▶ WORK TASK
According to the article on virtual fitness events during Shelter-in-Place, on what date was California's quarantine instituted?

▶ DOCUMENT EXCERPT
┄┄┄┄┄┄┄┄┄┄

There’s never been a more pressing time to keep one’s spirits and endorphin levels up as Americans reach the 3-month mark of Shelter-in-Place restrictions. For those living in California, this week marks the 14th week of quarantine which was instituted on March 19, 2020.
As we’ve noted before, the mortality effect of social isolation has been compared to smoking 15 cigarettes per day. But, recent studies have shown that working out lowers levels of depression, hostility, and other negative feelings.
Connecting Through Fitness, Round 3
As part of our commitment to the continued health and wellness of our mobile marketing community, we launched a virtual Barry’s workout event series. These events seek to unite marketers in the name of fitness and community during this time of uncertainty.
It’s no surprise that health and wellness apps are on the rise. As we reported in our last Barry’s event recap, downloads of health and fitness apps saw record revenue in May, generating $160.5 million in user spending.

┄┄┄┄┄┄┄┄┄┄

▶ SOURCE DATA
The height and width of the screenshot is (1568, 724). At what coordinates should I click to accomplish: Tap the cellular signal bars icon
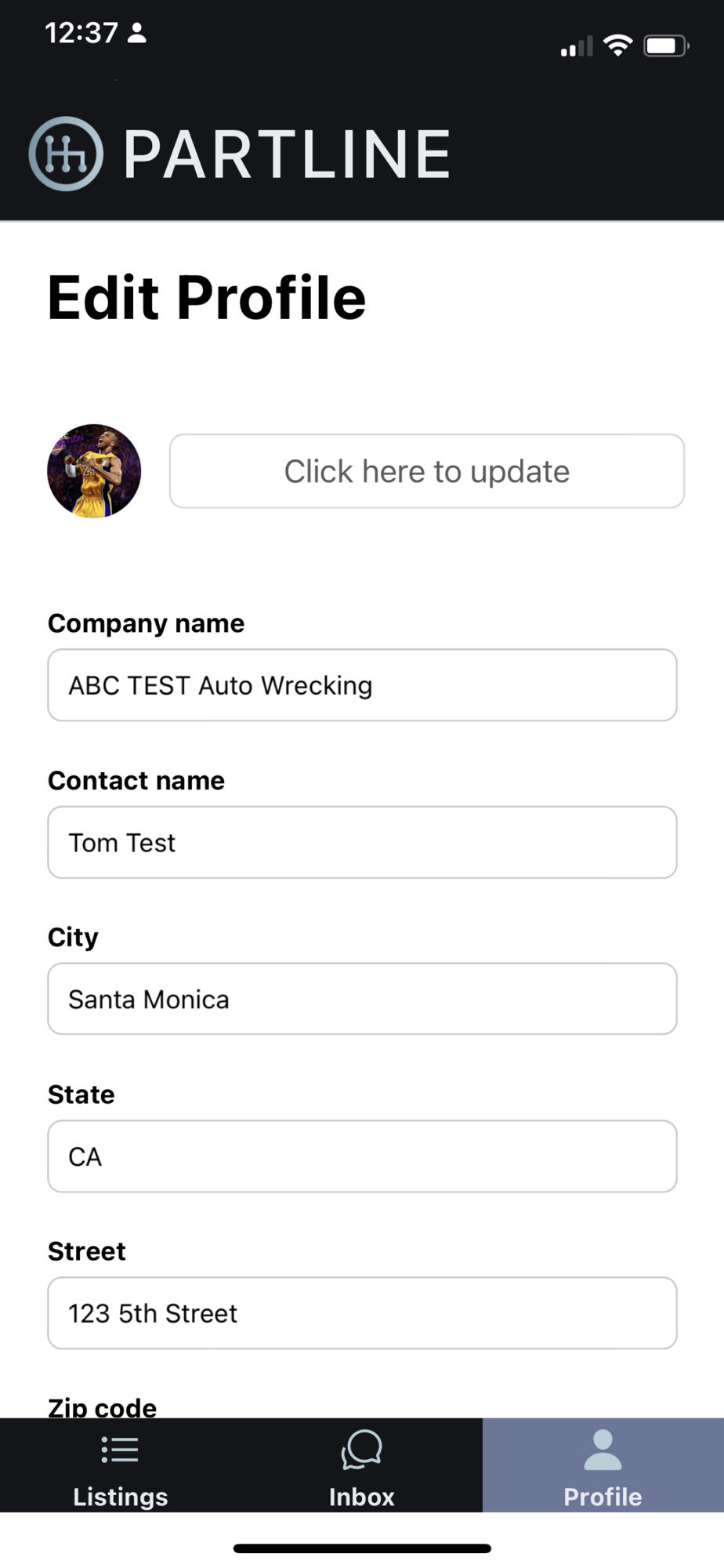click(576, 47)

┄┄┄┄┄┄┄┄┄┄

▶ YOUR SOLUTION
March 19, 2020